- katar (jeszcze nigdy nie wchodziłam w nowy rok z katarem, więc zapowiada się ekscytująco :)
- mazidło i książki od Mikołaja. Wszystko tak jak chciałam, święty bezbłędnie ogarnął temat. Cieszę się jak dziecko i nie wiem czy najpierw miziać się olejkiem czy wdychać drukarski zapach Junga. "Fun home" pochłonełam w jeden wieczór :(
- niejasne, nieuzasadnione i pewnie dość ryzykowne przeczucie, że będzie dobrze. Na wielu płaszczyznach i w wielu wymiarach. Oczywiście bez ciężkiej pracy się nie obejdzie, ale jestem przygotowana.

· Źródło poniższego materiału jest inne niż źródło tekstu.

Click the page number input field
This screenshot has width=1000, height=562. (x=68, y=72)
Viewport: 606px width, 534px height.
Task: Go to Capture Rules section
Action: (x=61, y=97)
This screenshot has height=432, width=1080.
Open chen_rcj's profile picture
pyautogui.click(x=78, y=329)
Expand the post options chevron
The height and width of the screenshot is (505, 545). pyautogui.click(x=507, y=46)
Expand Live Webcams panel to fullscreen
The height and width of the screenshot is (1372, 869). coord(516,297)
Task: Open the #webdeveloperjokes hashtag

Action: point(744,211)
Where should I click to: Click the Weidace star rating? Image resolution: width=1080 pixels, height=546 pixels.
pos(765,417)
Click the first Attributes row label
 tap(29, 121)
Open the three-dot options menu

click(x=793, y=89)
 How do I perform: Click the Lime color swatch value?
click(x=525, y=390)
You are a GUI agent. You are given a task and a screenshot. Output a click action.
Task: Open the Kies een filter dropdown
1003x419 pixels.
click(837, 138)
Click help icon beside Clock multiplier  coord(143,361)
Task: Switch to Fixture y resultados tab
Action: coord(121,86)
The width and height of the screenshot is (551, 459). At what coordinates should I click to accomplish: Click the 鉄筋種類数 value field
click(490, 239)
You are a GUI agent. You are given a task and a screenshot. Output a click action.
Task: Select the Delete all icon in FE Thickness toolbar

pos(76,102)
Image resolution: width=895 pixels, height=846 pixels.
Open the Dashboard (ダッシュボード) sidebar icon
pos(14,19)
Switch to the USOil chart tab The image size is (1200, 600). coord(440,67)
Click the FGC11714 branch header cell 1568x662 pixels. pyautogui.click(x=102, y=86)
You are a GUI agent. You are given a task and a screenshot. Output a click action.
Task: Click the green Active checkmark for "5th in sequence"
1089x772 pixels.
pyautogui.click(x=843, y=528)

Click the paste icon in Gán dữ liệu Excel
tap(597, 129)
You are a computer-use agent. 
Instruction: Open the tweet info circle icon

- nowe pomysły na odzieżowe DIY. W roli głównej Mama i włóczka, w pozostałych rolach moje wizje. Zobaczymy jak bardzo abstrakcyjne ;)
- tłusty krem na zimę z filtrem. Bez niego trudno mi wyjść z domu, więc przy wychodzeniu ze starego roku tym bardziej jest niezastąpiony.
- mam jeszcze ze sobą dwie niedoczytane gazety, fajne wspomnienia, niewyniesione od wczoraj śmieci i ponad półtora roku blogowania. Nie jest źle ;)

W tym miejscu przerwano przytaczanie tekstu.